La « patrie des tombeaux » : les lieux funéraires à Rome, traces matérielles de la mémoire dans la littérature viatique (1770-1830)
Abstract
Dans Corinne ou l’Italie, Staël écrit à propos de Rome : « ici, les ruines, les déserts, les
palais inhabités laissent aux ombres un vaste espace. Rome maintenant n’est-elle pas la patrie des tombeaux ! » Elle développe un lieu commun qui apparaît dès la Renaissance dans les voyages d’Italie, mais auquel les romantiques donnent une nouvelle inflexion à partir du début du XIXe siècle : Rome est la patrie des tombeaux, à la fois parce qu’ils fleurissent dans sa campagne et ses rues, mais aussi parce que, déchue de sa grandeur antique, elle n’est plus
elle-même, par métonymie, qu’un vaste tombeau.

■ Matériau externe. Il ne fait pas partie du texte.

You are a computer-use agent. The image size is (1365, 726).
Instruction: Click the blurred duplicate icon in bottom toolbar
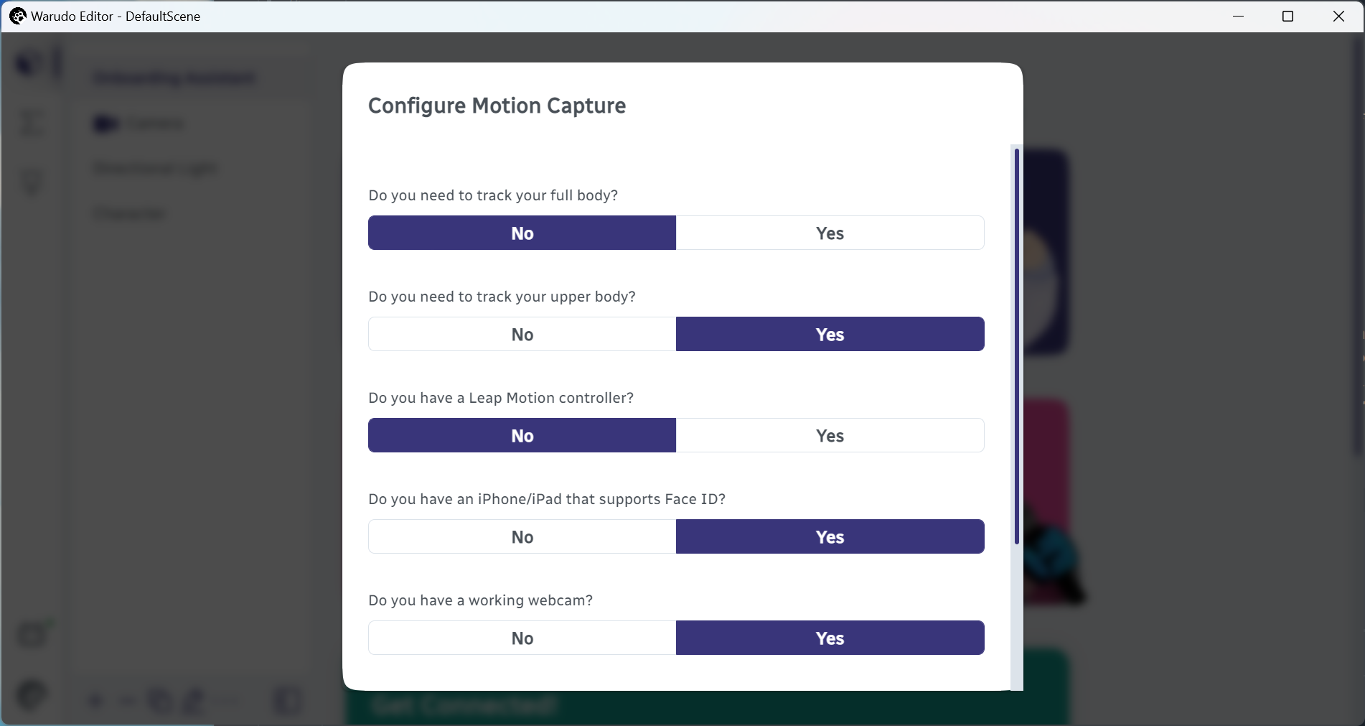point(159,700)
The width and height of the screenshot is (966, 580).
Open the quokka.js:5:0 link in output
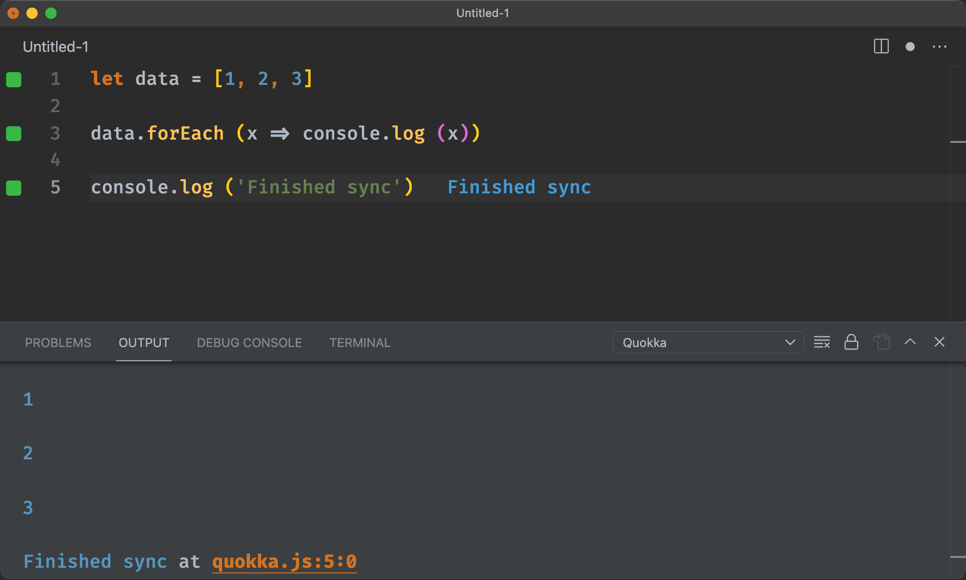284,562
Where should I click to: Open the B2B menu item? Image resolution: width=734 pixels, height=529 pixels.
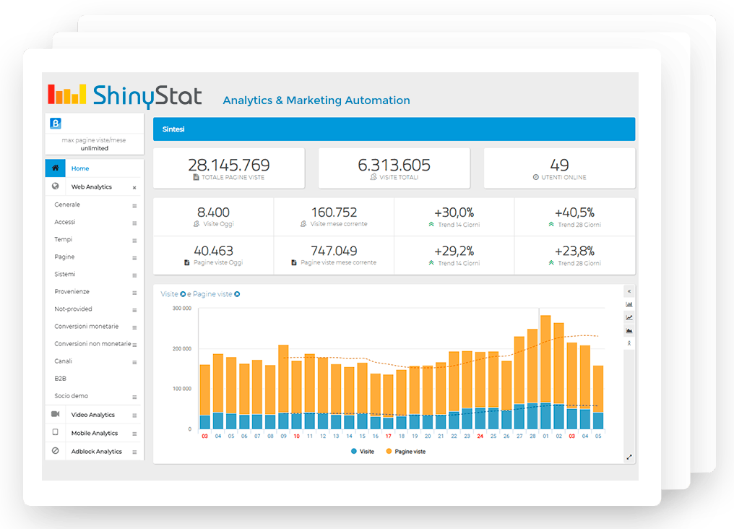click(x=60, y=378)
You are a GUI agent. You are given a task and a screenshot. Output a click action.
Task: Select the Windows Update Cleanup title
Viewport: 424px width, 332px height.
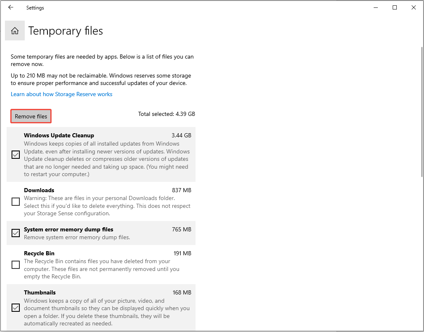pos(59,135)
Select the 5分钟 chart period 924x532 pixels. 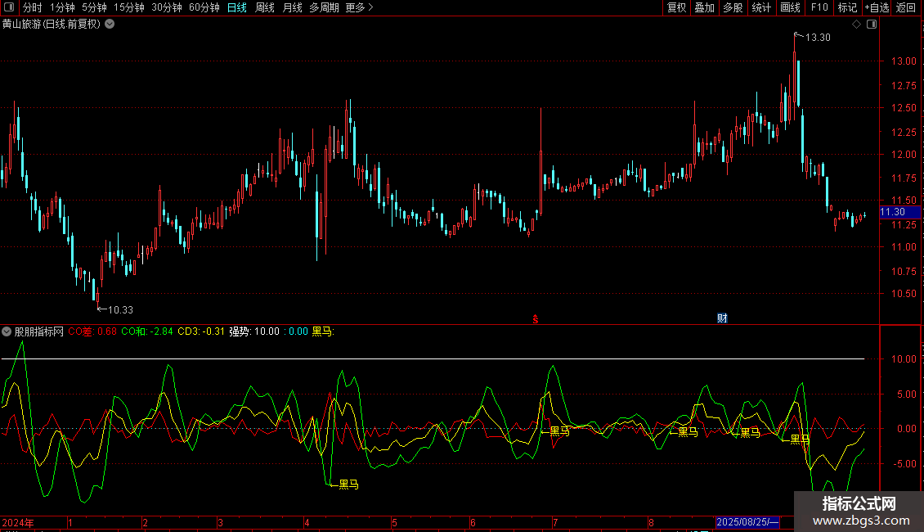coord(94,7)
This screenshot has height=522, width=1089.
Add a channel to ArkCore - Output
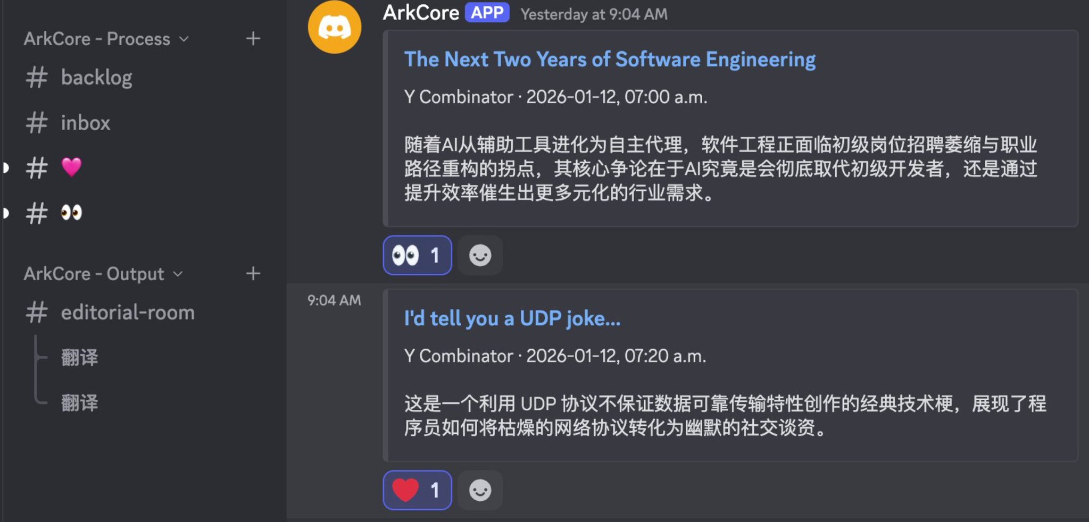click(x=253, y=274)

Néanmoins, dans la littérature de voyage des années 1770-1830, marquée par l’avènement d’une conscience patrimoniale moderne, ce n’est pas uniquement la dimension philosophique ou esthétique du tombeau qui fascine, mais aussi sa dimension matérielle, la trace mémorielle qu’il constitue : on observe ainsi la naissance d’un tourisme funèbre qui se manifeste par la mise en place d’un circuit de visite des tombeaux romains, mais aussi par l’intérêt nouveau des voyageurs pour les rites mortuaires, antiques, notamment à travers la trace archéologique, mais aussi ceux de la Rome moderne. À Rome, le tombeau sert donc de support à une mémoire éclatée, qui peut être antique ou moderne, païenne, chrétienne ou laïque.